▶ [Trecho do documento]
——————

Walter Uchôa Dias Júnior
Superintendente de Estudos e Pesquisas – SUPES/SEPLAG
Coordenador do Observatório de Sergipe
Na primeira parte do artigo, dissemos que a pobreza não pode ser tratada apenas na ótica da renda, uma vez que ela tem múltiplas dimensões, e atualmente vários especialistas corroboram cada vez mais com essa visão. Exemplo como as observações recentes de Sabina Alkire e Maria Emma Santos do Departamento de Desenvolvimento Internacional, da Universidade de Oxford[1], que buscam estabelecer a compreensão desse fenômeno através da formulação de um índice multidimensional, considerando microdados de mais de 100 países que apresentam alto percentual da população em condições precárias de renda e acesso aos bens e serviços básicos, corroboram com esse comportamento científico. Essa questão emerge com tanta força que constitui uma das metas do milênio (ODM), estabelecidas pelo Programa das Nações Unidas para o Desenvolvimento (PNUD)[2]. Segundo o Programa,
“O objetivo global de até 21% de pobreza é um dos mais propensos a ser ultrapassado. Até 2015, segundo estimativas do Banco Mundial, a taxa global de pobreza (renda) é projetada ao redor de 15%, ligeiramente acima dos 14,1% previstos antes da crise financeira mundial, mas ainda superando as metas graças a ganhos acumulados no passado. De acordo com o Banco Mundial, a crise teria levado um adicional de 64 milhões para o grupo dos extremamente pobres ao final de 2010. Como resultado disso, estima-se que 53 milhões a menos de pessoas terão escapado da pobreza até 2015.”
Dissemos também que o Brasil internalizou esse objetivo macro em seu planejamento governamental. O plano Brasil Sem Miséria é reflexo do alinhamento do governo federal com os organismos internacionais. O governo de Sergipe segue por essa vertente e caminha para implantação do plano Sergipe Sem Miséria, que pretende retirar da linha de pobreza, atualmente estabelecida pelo Ministério do Desenvolvimento Social, cerca de 300.000 habitantes.

——————

▶ [Trabalho pedido]
a - Transcreva do texto sobre pobreza a passagem que vai de "Dissemos também que" até "de 300.000 habitantes.", incluindo essas palavras.
b - Para cada afirmação abaixo, diga se ela está de acordo com o texto sobre pobreza. Responda sim ou não e cite literalmente as palavras do texto que decidem a resposta.
(i) O plano Sergipe Sem Miséria pretende retirar da linha de pobreza cerca de 300.000 habitantes.
(ii) Sabina Alkire e Maria Emma Santos são da Universidade de Cambridge.
(iii) A taxa global de pobreza para 2015 é projetada em cerca de 10%.
c - Responda com base no texto sobre pobreza:
(i) De quantos países são os microdados considerados na formulação do índice multidimensional?
(ii) Que programa estabeleceu as metas do milênio?
(iii) Que órgão estabelece atualmente a linha de pobreza mencionada no plano Sergipe Sem Miséria?

▶ [Material fornecido]
——————

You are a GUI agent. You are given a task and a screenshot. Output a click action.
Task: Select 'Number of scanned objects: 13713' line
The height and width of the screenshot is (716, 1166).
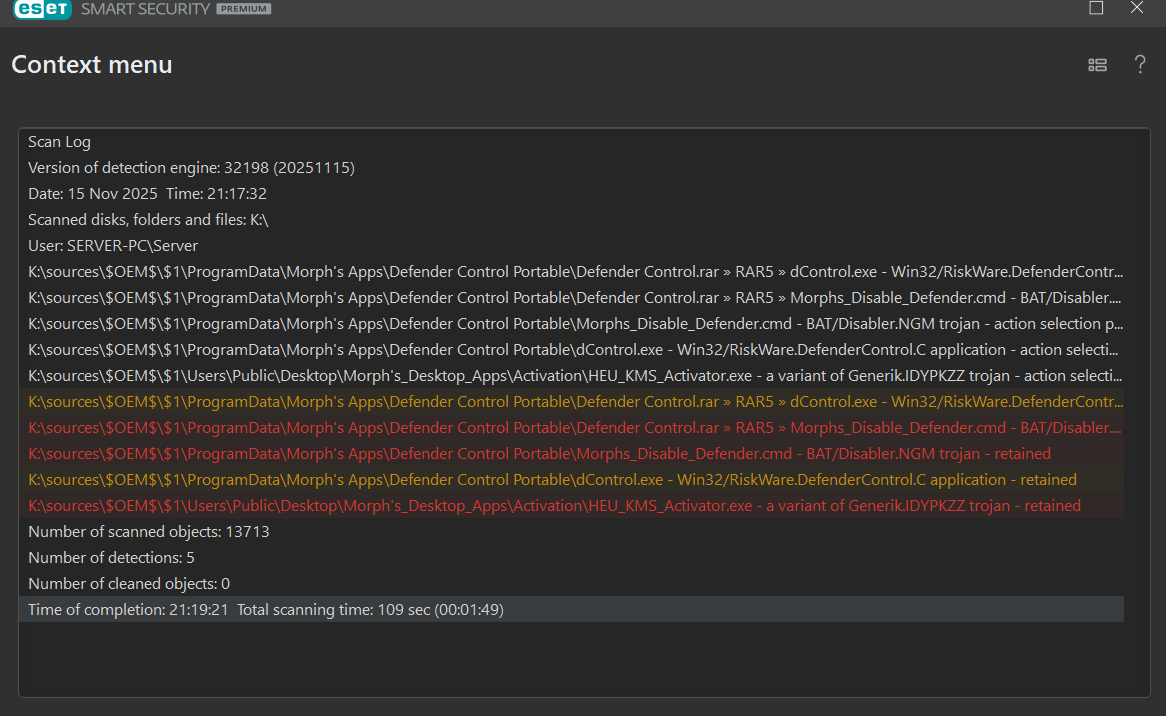click(148, 532)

——————

▶ [Respostas dos exercícios]
a -
Dissemos também que o Brasil internalizou esse objetivo macro em seu planejamento governamental. O plano Brasil Sem Miséria é reflexo do alinhamento do governo federal com os organismos internacionais. O governo de Sergipe segue por essa vertente e caminha para implantação do plano Sergipe Sem Miséria, que pretende retirar da linha de pobreza, atualmente estabelecida pelo Ministério do Desenvolvimento Social, cerca de 300.000 habitantes.

b -
(i) Sim: "cerca de 300.000 habitantes"
(ii) Não: "da Universidade de Oxford"
(iii) Não: "a taxa global de pobreza (renda) é projetada ao redor de 15%"

c -
(i) De mais de 100 países.
(ii) O Programa das Nações Unidas para o Desenvolvimento (PNUD).
(iii) O Ministério do Desenvolvimento Social.